TEXT PROVIDED: Begin
When baseball great Lou Gehrig was dying of his now-infamous disease in 1939, he stood in Yankee Stadium, hunched, and proclaimed, “I’m the luckiest guy in the world.”

If that’s not seeing the glass half full, I don’t know what is. The Iron Horse, as the pundits dubbed him, thought not so much about his impending death, but his remarkable life, his humble upbringings and his enormous athletic talent that elevated him to fame and fortune, providing love and dignity to his family. He thought about the treasure of life. After all, he figured, we all gotta die sometime, what’s the big deal?

Reminds me of that poignant poem by Linda Ellis titled, “The Dash,” which focuses on a headstone marker, denoting the year of birth and the year of death, but all that really matters is that little dash in between the years. If you’ve never read it, here it is:

                          I read of a man who stood to speak
                               At the funeral of a friend.
                      He referred to the dates on her tombstone
                            From the beginning to the end.

He noted that first came the date of her birth
And spoke of the following date with tears,
But he said what mattered most of all
Was the dash between those years.

For that dash represents all the time
That she spent alive on earth
And now only those who loved her
Know what that little line is worth.

For it matters not, how much we own,
The cars, the house, the cash,
What matters is how we live and love
And how we spend our dash.

So think about this long and hard;
Are there things you’d like to change?
For you never know how much time is left
That can still be rearranged.

If we could just slow down enough
To consider what’s true and real
And always try to understand
The way other people feel.
TEXT PROVIDED: End
**WORK TO COMPLETE**.
For each of the statements 1., 2. and 3., say yes or no to whether the text above about Lou Gehrig and "The Dash" agrees with it, and quote the words from the text that decide it.
1. Gehrig spoke the words "I'm the luckiest guy in the world" while standing in Yankee Stadium.
2. In the poem, the man speaks at the funeral of his sister.
3. The poem says what matters is how much we own.
GIVEN ENTRIES: Begin
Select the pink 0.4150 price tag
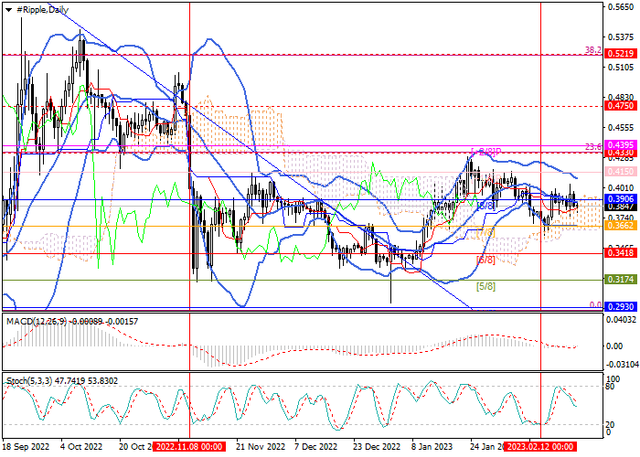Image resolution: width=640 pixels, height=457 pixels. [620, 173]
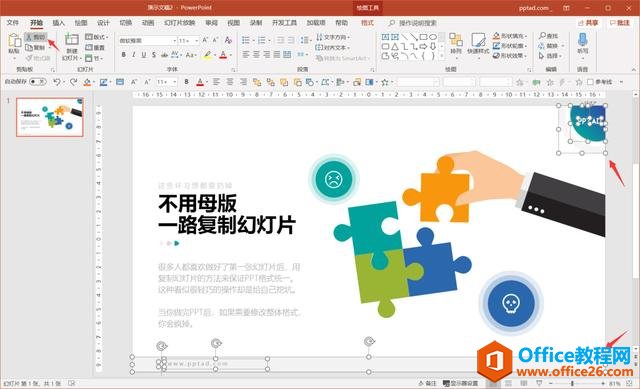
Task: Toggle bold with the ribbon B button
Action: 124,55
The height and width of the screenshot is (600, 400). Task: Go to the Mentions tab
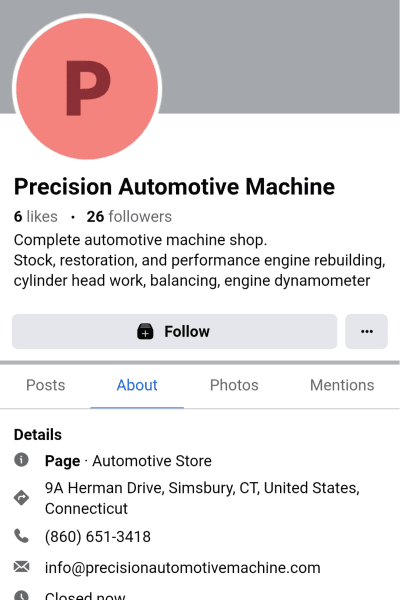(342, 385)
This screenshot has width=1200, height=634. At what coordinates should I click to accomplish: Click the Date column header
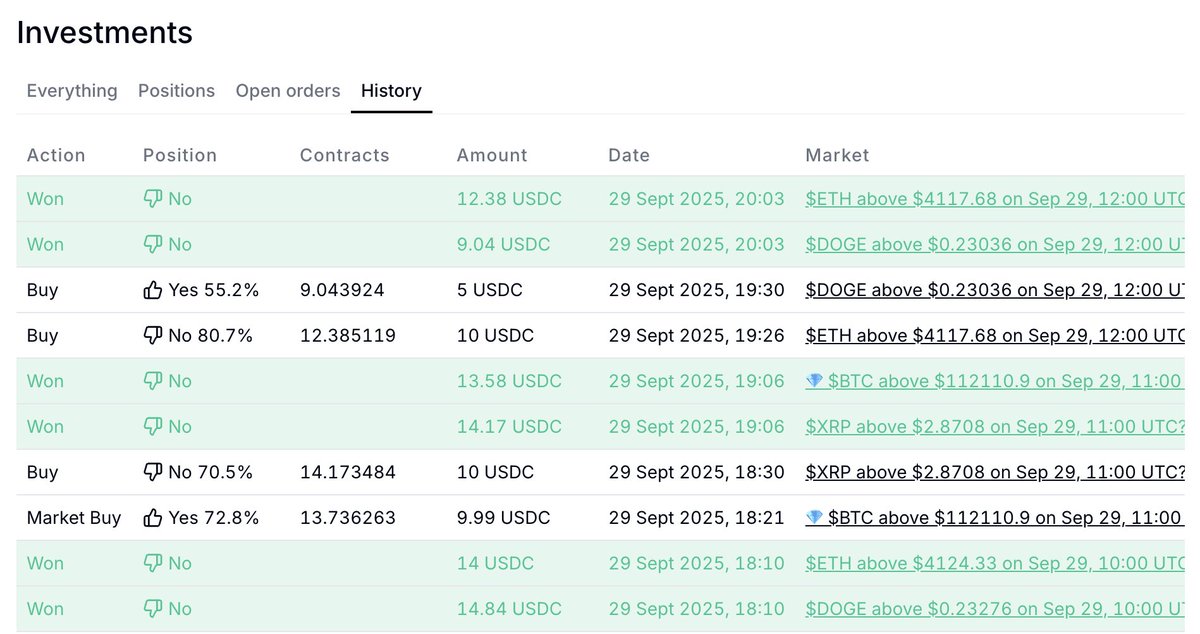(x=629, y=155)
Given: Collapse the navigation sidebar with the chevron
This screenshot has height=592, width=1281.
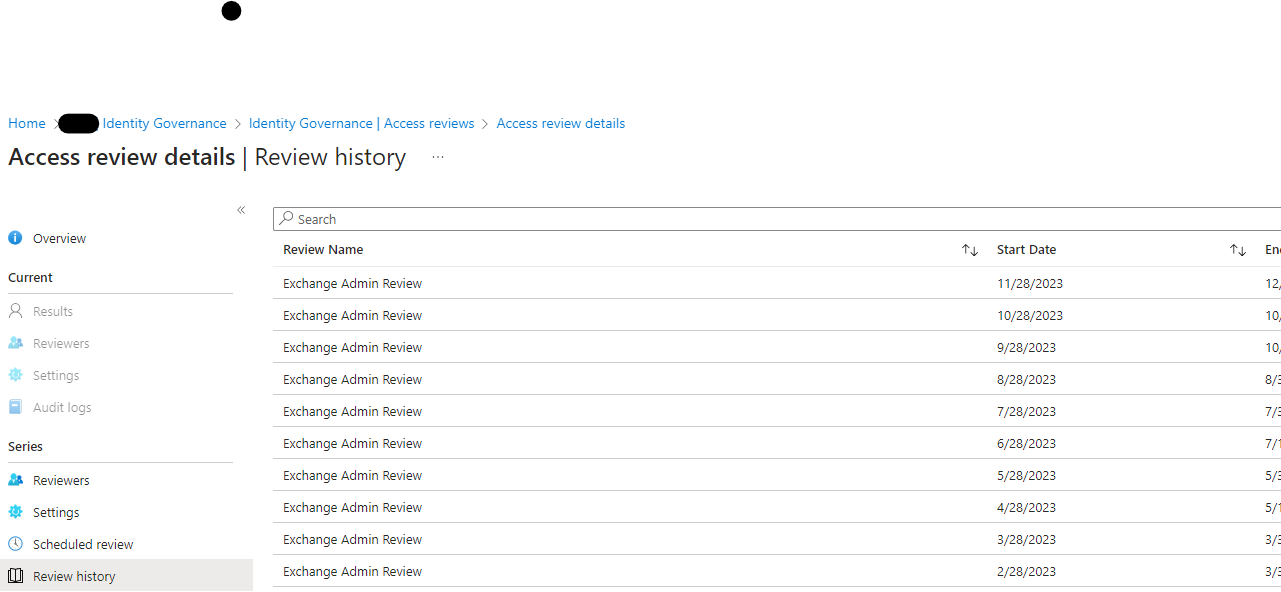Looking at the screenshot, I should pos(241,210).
GIVEN ENTRIES: End
**EXERCISE OUTPUT**.
1. Yes: "he stood in Yankee Stadium, hunched, and proclaimed, “I’m the luckiest guy in the world.”"
2. No: "At the funeral of a friend."
3. No: "For it matters not, how much we own,"